▶ PROBLEM TO WORK ON
Write out the lines below word for word, starting at the line that contains "Switch to the Upgrade tab" and ending at the line that contains "Action: (1274, 163)". Leave the pictures out of your answer.

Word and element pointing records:
════
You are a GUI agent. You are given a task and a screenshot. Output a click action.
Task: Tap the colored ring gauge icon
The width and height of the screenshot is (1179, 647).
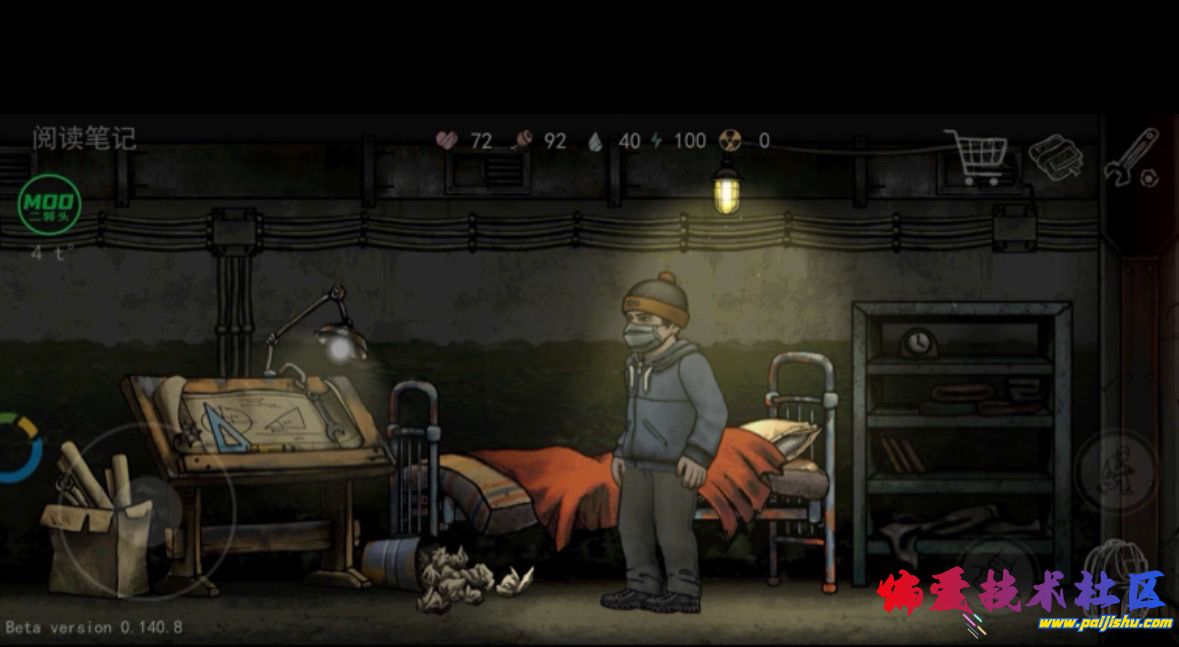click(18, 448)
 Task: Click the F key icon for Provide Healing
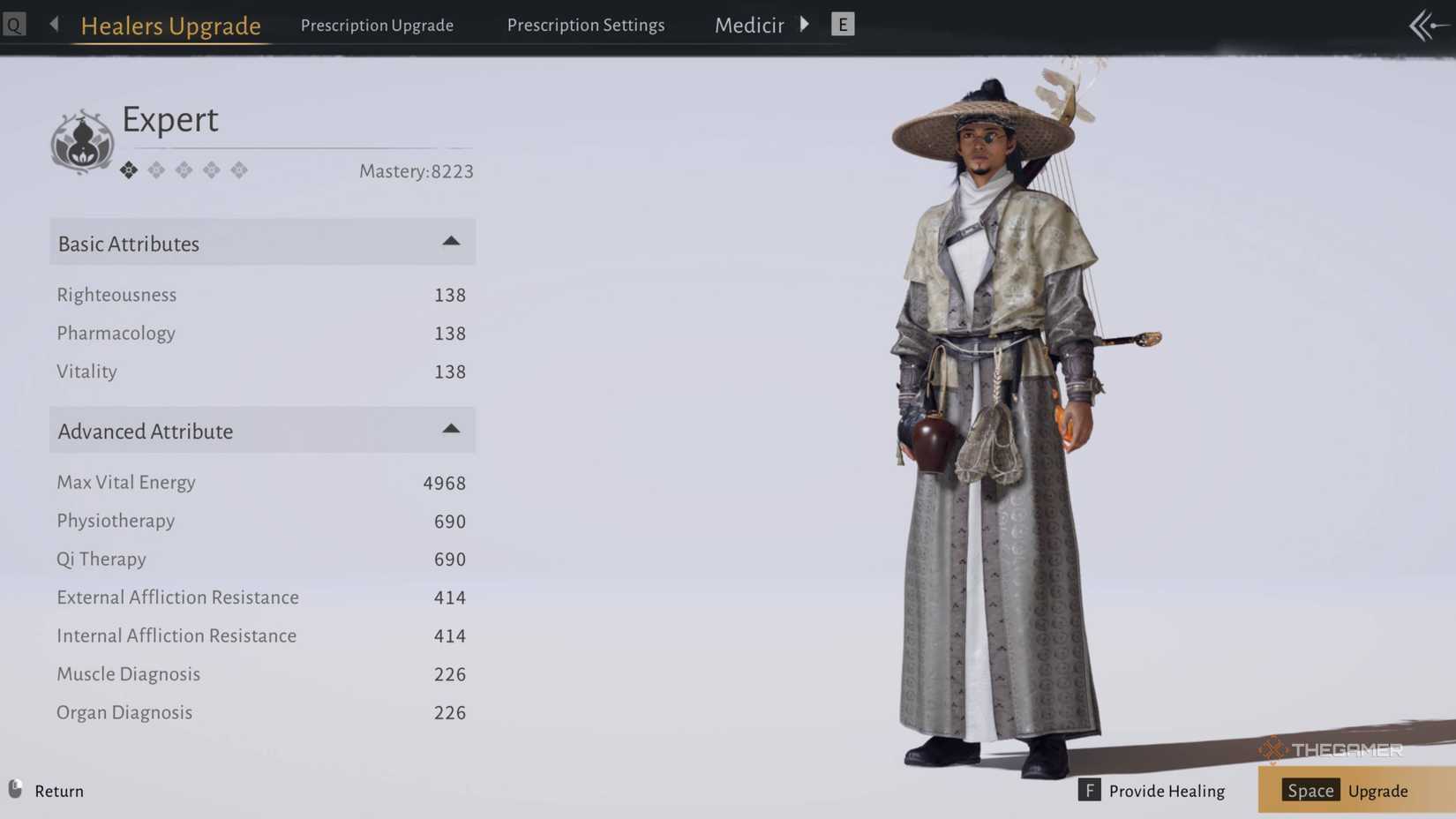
════
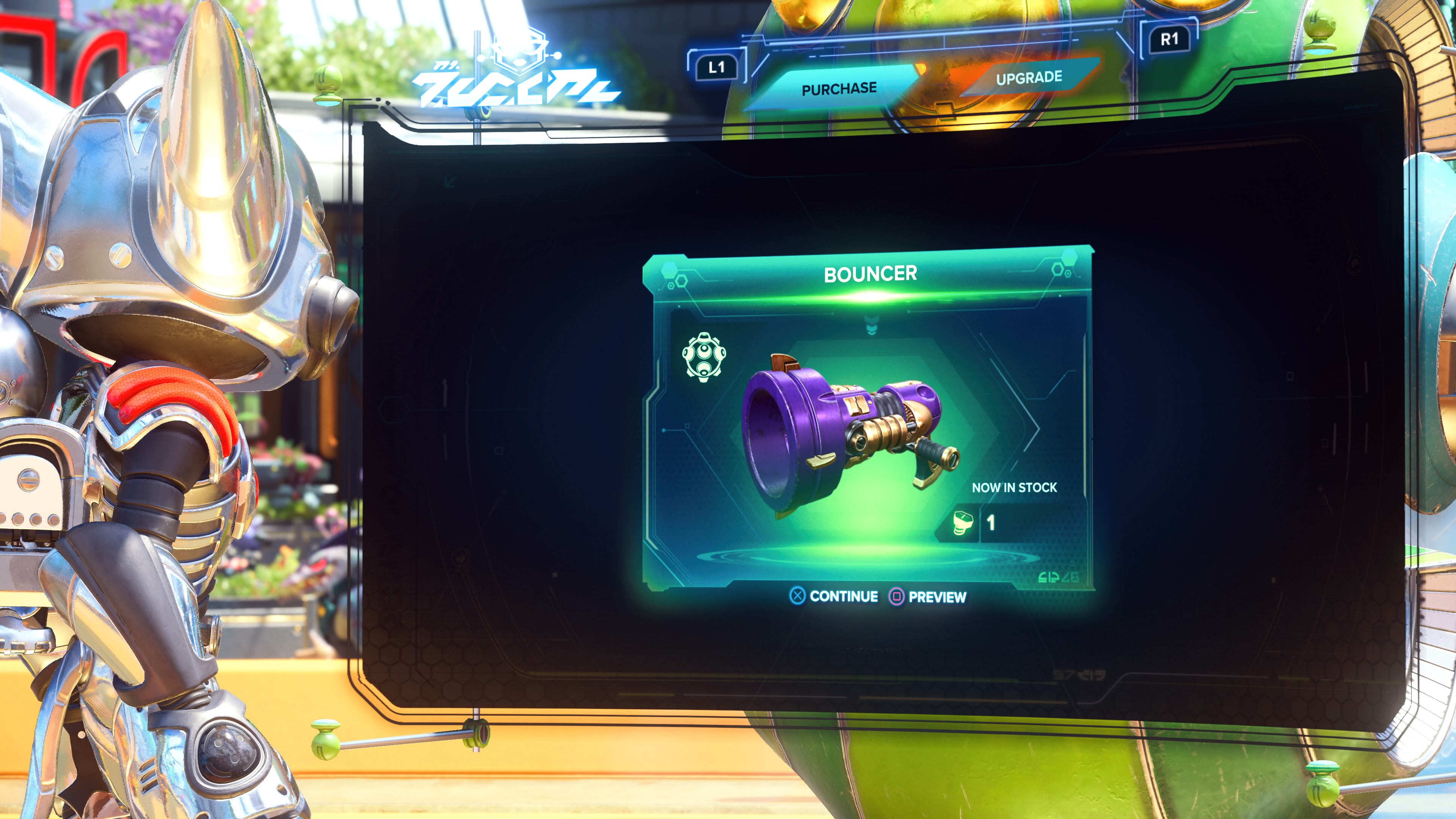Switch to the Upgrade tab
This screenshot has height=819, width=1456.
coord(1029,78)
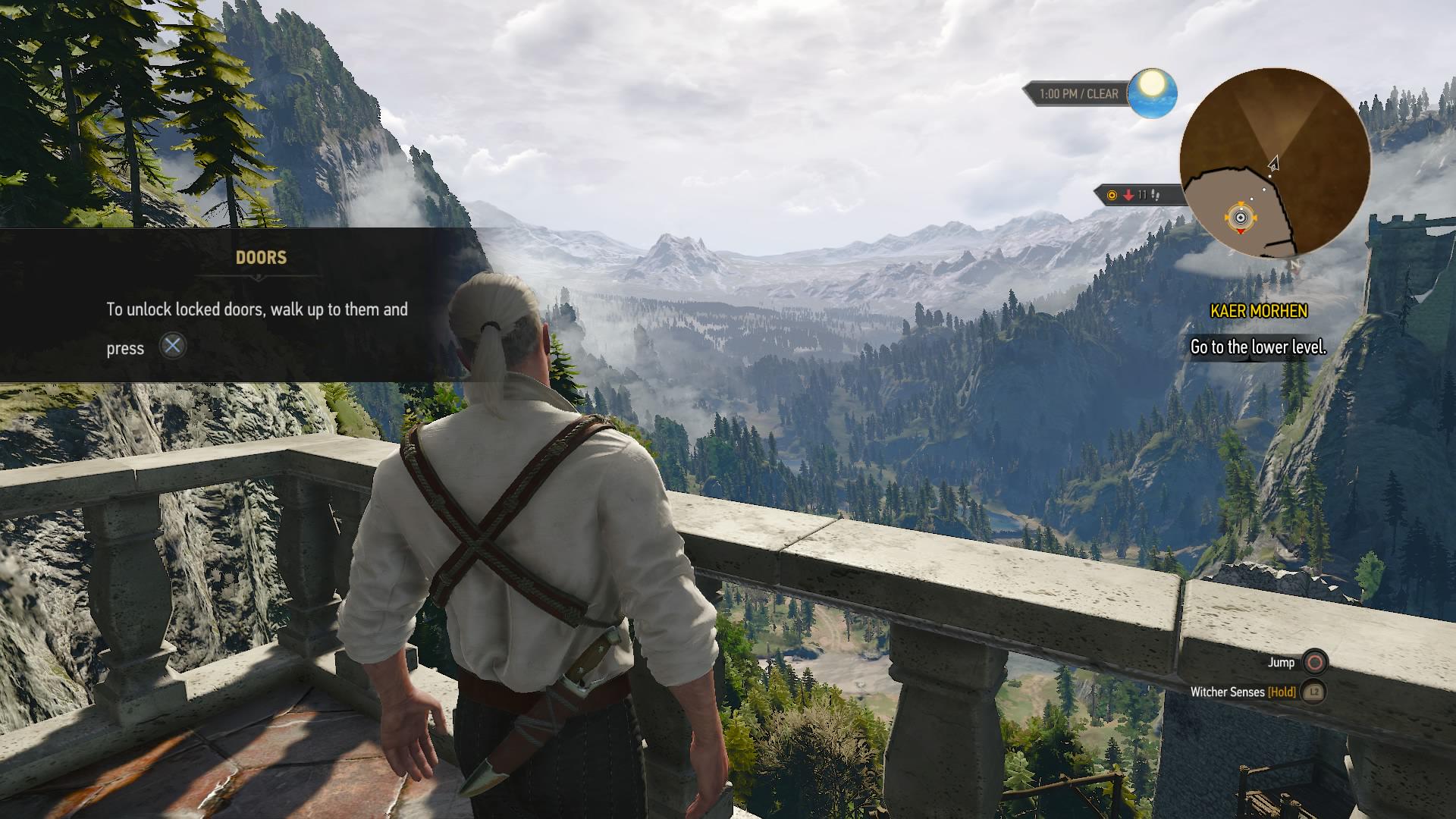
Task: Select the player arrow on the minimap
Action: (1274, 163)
════
▶ RESPONSE TO THIS EXERCISE
Switch to the Upgrade tab
This screenshot has height=819, width=1456.
coord(1029,78)
Task: Select the player arrow on the minimap
Action: (1274, 163)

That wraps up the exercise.